Все последующие годы Мария Исидоровна Ливеровская, получив место штатной преподавательницы зарубежной литературы, не покинула стен родного университета, будучи с начала 1912 года принятой членом знаменитого на весь «романский мир» «Неофилологического общества при Санкт-Петербургском университете»... Это было действительно самое высокое научное сообщество медиевистов и романо-германистов. Среди его членов были выдающиеся ученые Западной Европы, Италии — Микеланджело Пинто, Алессандро Д’Анкона, Карл Витте и др. Публикуемые периодически «Ученые записки Неофилологического общества» за 1911–16 г.г.» свидетельствуют об активном участии Марии Ливеровской в научной деятельности общества, она часто выступала в прениях, неоднократно и с собственными докладами и сообщениями.
Молодой критик из Киева, Александр Дейч, который оказался 11 марта 1912 года в зале Петербургской городской управы среди приглашенных на торжества в честь 25-летия литературного творчества Константина Дмитриевича Бальмонта, позднее в своих мемуарах «День нынешний и день минувший», вспоминал: «Приехав аккуратно в указанные в билетах 2 часа дня, я застал зал почти пустым. Но в первом ряду уже сидело несколько человек: какой-то седобородый старик в сером пиджаке, а рядом дама в шелковом платье немыслимо ярко-малинового цвета. Но по тому, как почтительно здоровались с этой парой приходившие в зал, было ясно, что они какие-то известные люди... Председательствовал всеми почитаемый профессор Ф.А. Браун, декан филологического факультета... Когда чествование кончилось, я увидел, что в зале есть несколько моих знакомых. Редактор «Нивы» Валерьян Светлов познакомил меня со старичком в валенках и его дамой в малиновом платье. Фамилии ученого я не помню, но Николай Иванович Кульбин сказал, что он тоже из Военно-медицинской академии, его жена увлекается символистами, хозяйка литературного салона».
Этой дамой в ярко-малиновом платье была, безусловно, Мария Ливеровская, что подтвердила мне живущая в Москве, вдова А. Дейча Евгения Кузьминична Дейч-Малкина при встрече с ней в Москве в мае 1977 года.

......

Условие задачи:
Продолжите текст о Марии Ливеровской, начав сразу после его последнего предложения. Листинг для работы с этим текстом не понадобится.

Представленный листинг:
......

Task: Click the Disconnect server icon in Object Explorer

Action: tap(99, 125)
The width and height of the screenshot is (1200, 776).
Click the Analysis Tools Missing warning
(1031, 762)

......

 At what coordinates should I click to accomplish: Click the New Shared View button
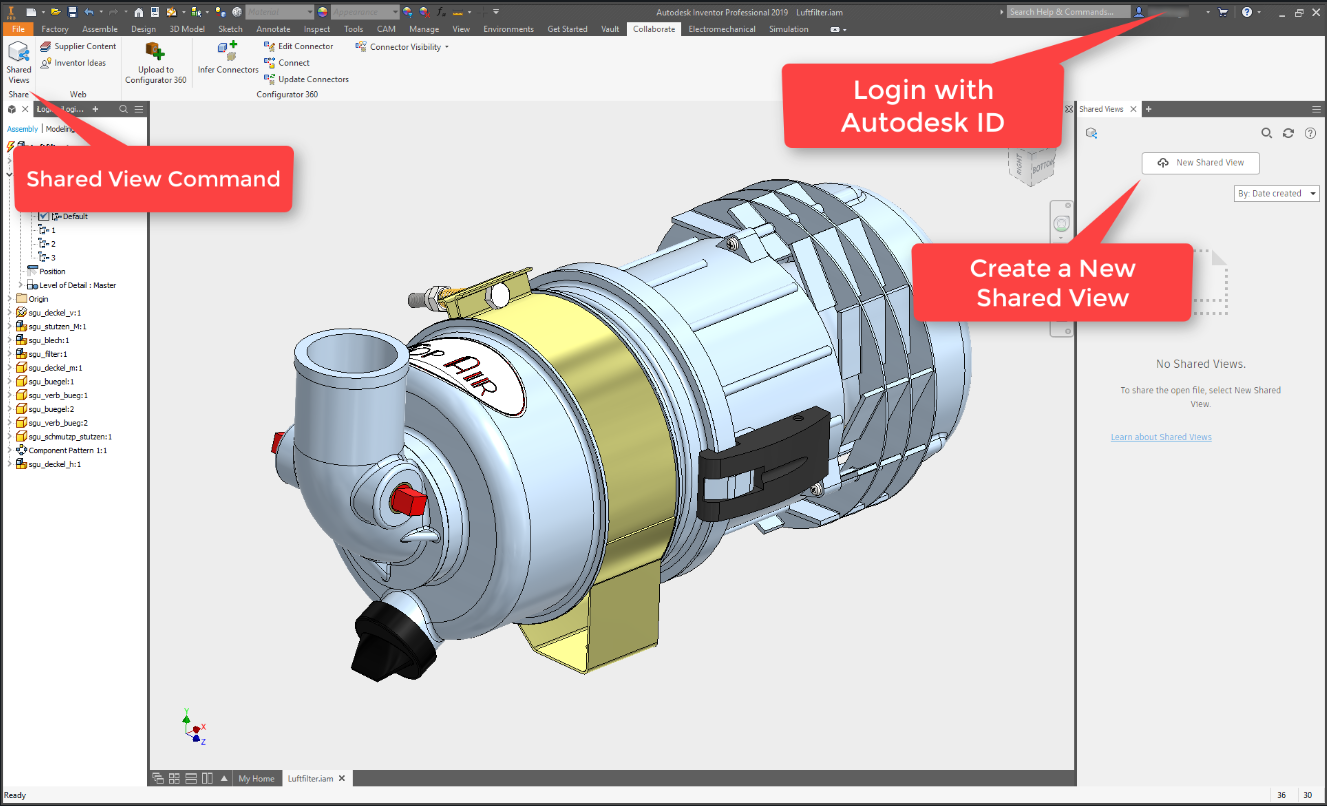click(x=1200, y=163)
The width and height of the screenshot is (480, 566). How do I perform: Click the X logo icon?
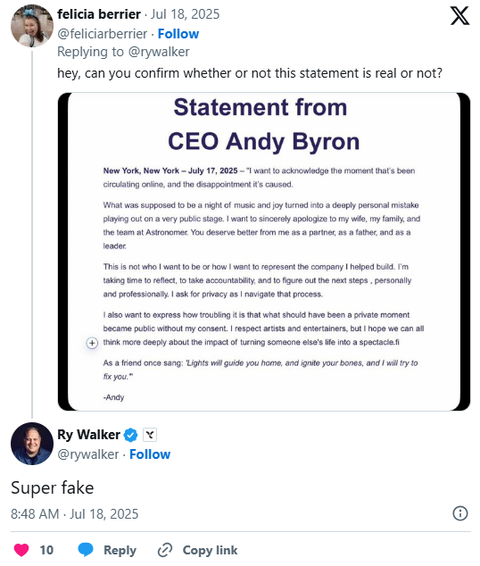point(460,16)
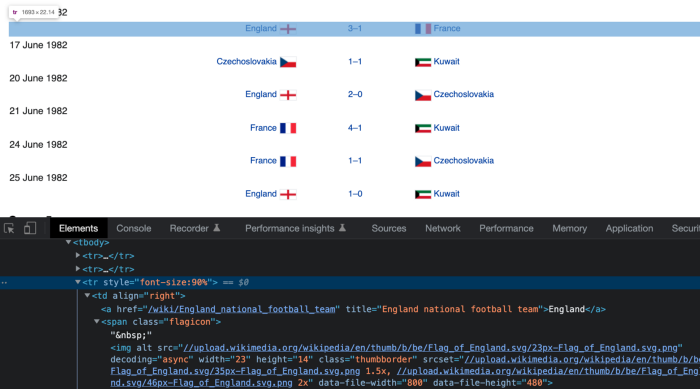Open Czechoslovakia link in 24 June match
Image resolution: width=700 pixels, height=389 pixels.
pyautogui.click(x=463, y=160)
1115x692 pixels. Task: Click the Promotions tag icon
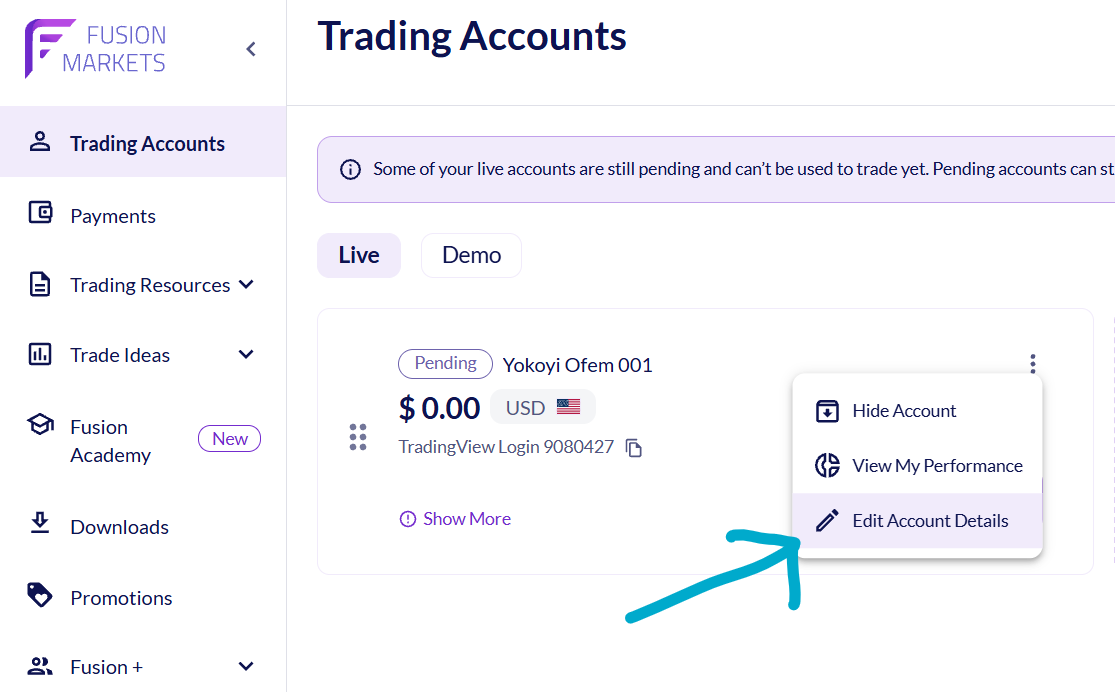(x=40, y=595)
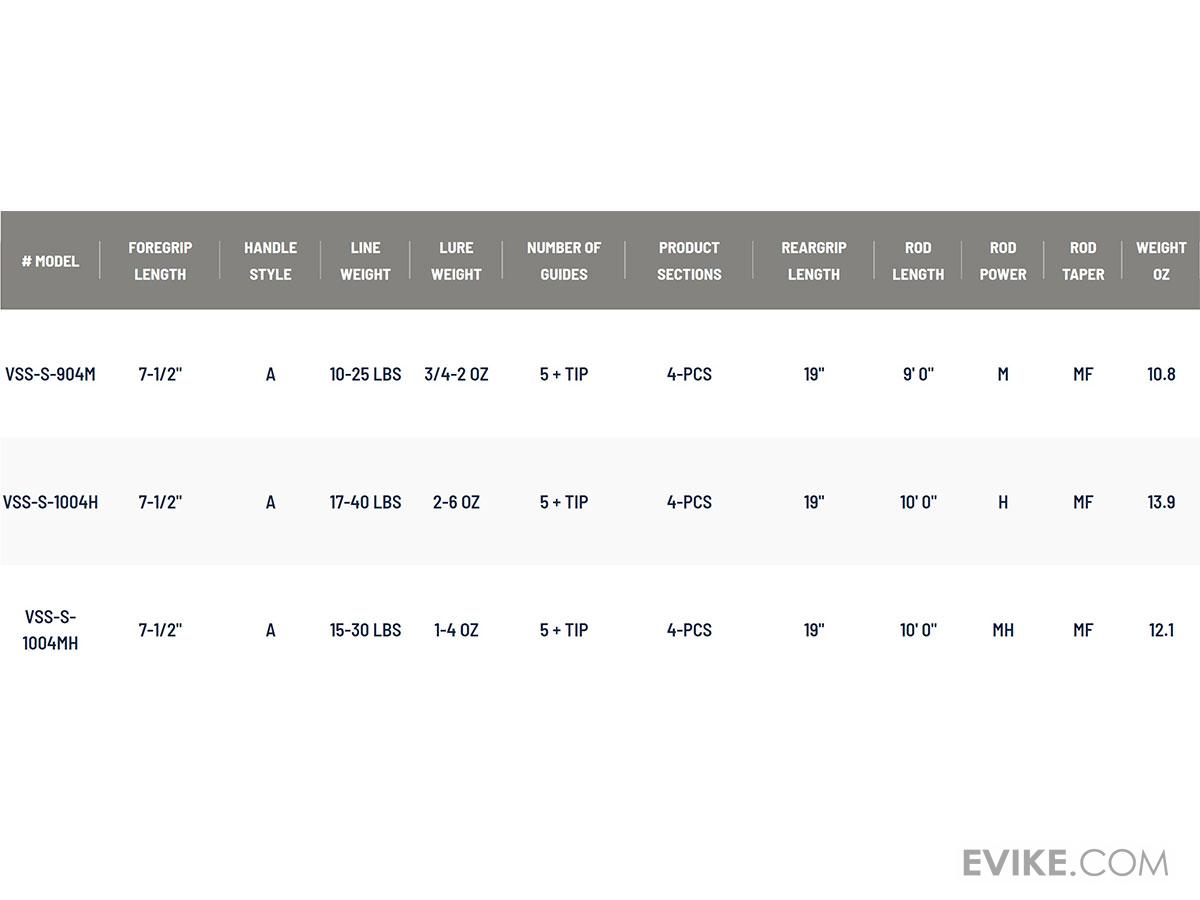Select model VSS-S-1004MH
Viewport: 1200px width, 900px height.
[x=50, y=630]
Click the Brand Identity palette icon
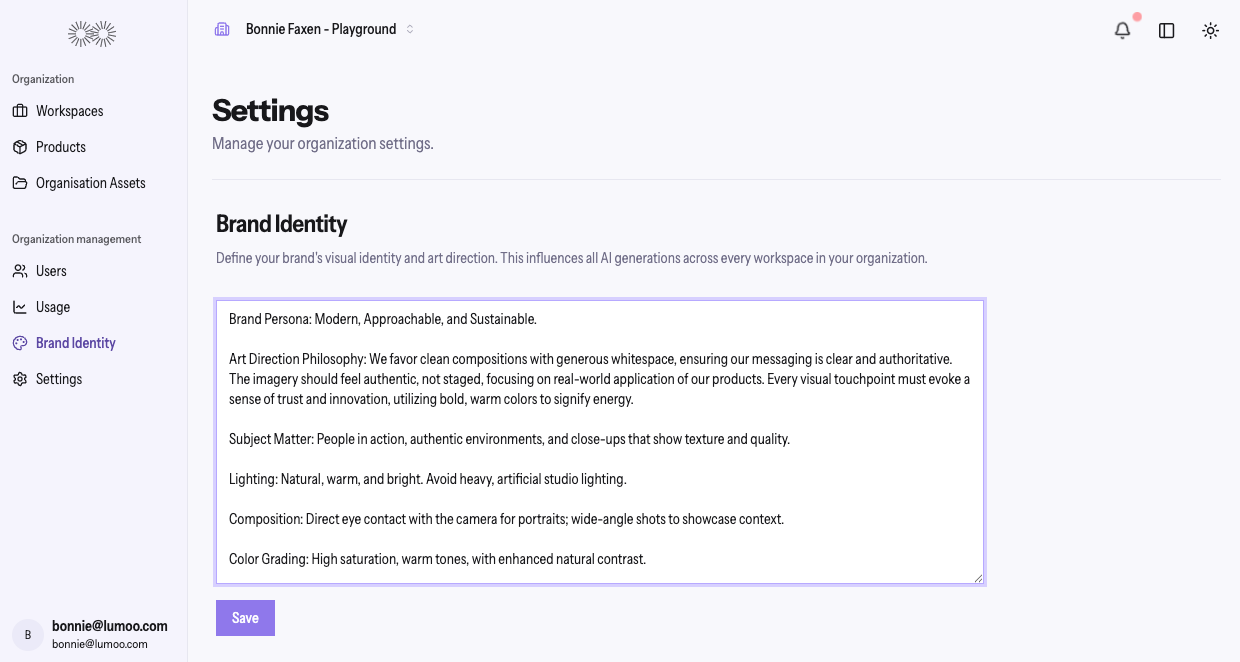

......

Ответ к заданию:
* * *
Но пришли совсем другие времена и заботы: Мировая война, события 1916–1917 года, эвакуация и поспешный переезд университета, части штата, канцелярии и служб из военного Петрограда. Филологический факультет обосновался в Самаре, откликнувшись на просьбу тамошнего градоначальника и земства. Мария Исидоровна одной из первых с младшим сыном Алексеем отправилась в Самару, где у нее жили родственники по мужу — Мирковичи. Да и ее неутомимая натура требовала новых впечатлений... В Самаре она преподает в гимназии и основывает театральную студию.
Одна из самарских гимназических учениц Татьяна Муханова вспоминала:
«Я пришла и смотрела долго,
Как катилась в сизую даль
По-весеннему синяя Волга,
И таяла в сердце печаль.
Умирали грустные льдинки
В голубой прозрачной волне...
Это видела я на картинке,
Или, может быть, просто во сне...
Только странно все было знакомо:
И синеющие леса,
И береговые изломы
И песчаная полоса...
Кругом смеялись люди,
И в душе была тишина.
И, казалось, моею будет,
И моею также — весна.
Милой ясной девочке, у которой, конечно, скоро тоже будет весна, но не последняя, а первая!»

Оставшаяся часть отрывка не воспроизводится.